→ WHAT IS NEEDED
Would you please copy the part of the material below that opens with the line containing "مشخصات فنی [tab] (369, 1000)" and closes with the line containing "فروش باتری یو پی اس موریسل (250, 641)"? Copy it exactly, and only it.

····················

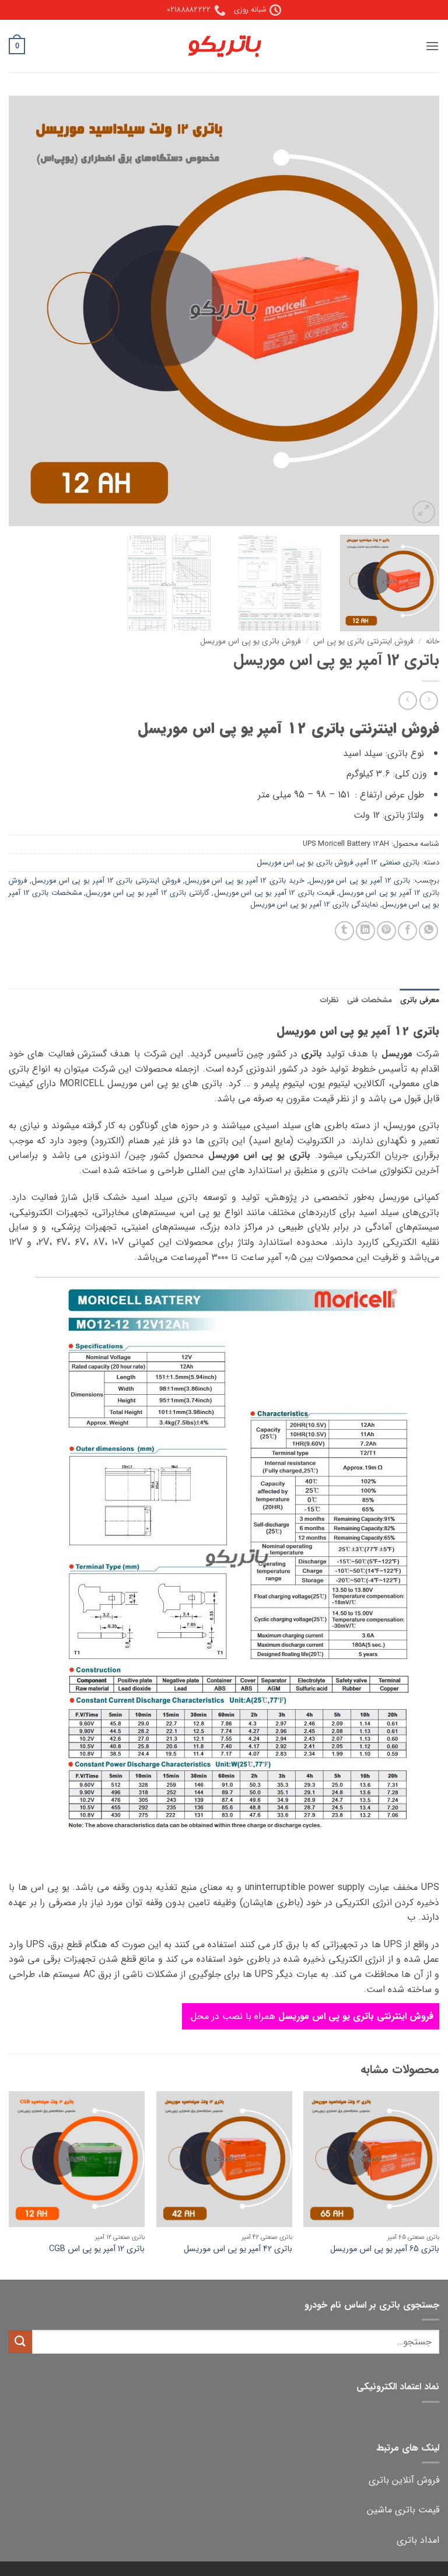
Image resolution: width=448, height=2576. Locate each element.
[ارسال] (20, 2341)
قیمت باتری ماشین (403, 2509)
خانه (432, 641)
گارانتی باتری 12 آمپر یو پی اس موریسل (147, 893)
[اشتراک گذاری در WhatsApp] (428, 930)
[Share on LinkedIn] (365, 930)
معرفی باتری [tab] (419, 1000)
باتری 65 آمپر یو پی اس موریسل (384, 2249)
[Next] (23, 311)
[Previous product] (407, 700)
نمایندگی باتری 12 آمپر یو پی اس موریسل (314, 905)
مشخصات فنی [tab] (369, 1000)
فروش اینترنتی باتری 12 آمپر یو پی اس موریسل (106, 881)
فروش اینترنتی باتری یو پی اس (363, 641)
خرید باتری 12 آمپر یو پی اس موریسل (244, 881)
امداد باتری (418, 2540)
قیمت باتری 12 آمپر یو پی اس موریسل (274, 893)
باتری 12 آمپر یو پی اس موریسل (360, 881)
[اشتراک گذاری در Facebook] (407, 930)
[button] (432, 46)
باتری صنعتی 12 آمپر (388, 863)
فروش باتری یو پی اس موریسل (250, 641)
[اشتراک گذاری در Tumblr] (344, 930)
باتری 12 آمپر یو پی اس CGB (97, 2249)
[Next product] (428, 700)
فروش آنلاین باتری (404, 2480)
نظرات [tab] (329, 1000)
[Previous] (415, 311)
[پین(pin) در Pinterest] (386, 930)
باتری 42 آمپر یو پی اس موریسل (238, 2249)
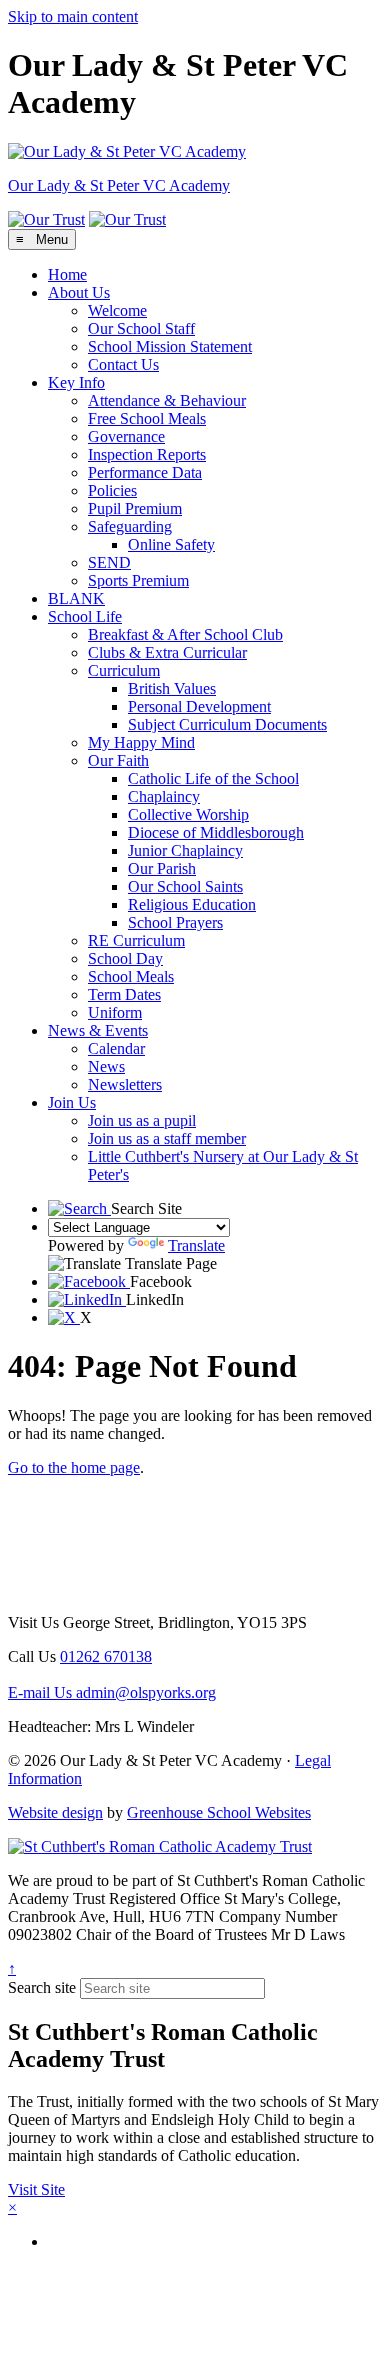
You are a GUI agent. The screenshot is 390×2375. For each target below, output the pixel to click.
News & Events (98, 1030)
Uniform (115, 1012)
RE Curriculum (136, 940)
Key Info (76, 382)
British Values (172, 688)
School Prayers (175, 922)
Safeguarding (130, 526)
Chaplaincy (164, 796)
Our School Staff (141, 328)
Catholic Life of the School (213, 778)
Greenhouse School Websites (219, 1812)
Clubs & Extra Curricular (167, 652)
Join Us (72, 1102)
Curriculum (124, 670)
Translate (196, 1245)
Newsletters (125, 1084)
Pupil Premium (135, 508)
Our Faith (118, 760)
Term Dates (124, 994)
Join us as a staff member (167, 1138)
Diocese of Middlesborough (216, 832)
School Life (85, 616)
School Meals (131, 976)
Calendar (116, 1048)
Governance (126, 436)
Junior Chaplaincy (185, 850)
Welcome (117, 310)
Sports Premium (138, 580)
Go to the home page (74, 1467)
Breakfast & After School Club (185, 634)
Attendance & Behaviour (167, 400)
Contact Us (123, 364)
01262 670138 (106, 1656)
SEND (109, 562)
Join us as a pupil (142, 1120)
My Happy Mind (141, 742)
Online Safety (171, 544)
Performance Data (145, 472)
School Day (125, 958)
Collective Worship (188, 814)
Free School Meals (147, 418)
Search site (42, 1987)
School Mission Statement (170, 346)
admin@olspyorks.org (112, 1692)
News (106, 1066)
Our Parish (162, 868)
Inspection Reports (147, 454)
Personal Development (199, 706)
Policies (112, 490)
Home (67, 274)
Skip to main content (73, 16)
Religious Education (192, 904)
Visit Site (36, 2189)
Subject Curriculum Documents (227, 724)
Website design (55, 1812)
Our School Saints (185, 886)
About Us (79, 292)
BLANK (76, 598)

····················

→ SOLVED PROBLEM
مشخصات فنی [tab] (369, 1000)
فروش اینترنتی باتری 12 آمپر یو پی اس موریسل (106, 881)
فروش اینترنتی باتری یو پی اس (363, 641)
خرید باتری 12 آمپر یو پی اس موریسل (244, 881)
امداد باتری (418, 2540)
قیمت باتری 12 آمپر یو پی اس موریسل (274, 893)
باتری 12 آمپر یو پی اس موریسل (360, 881)
[اشتراک گذاری در Facebook] (407, 930)
[button] (432, 46)
باتری صنعتی 12 آمپر (388, 863)
فروش باتری یو پی اس موریسل (250, 641)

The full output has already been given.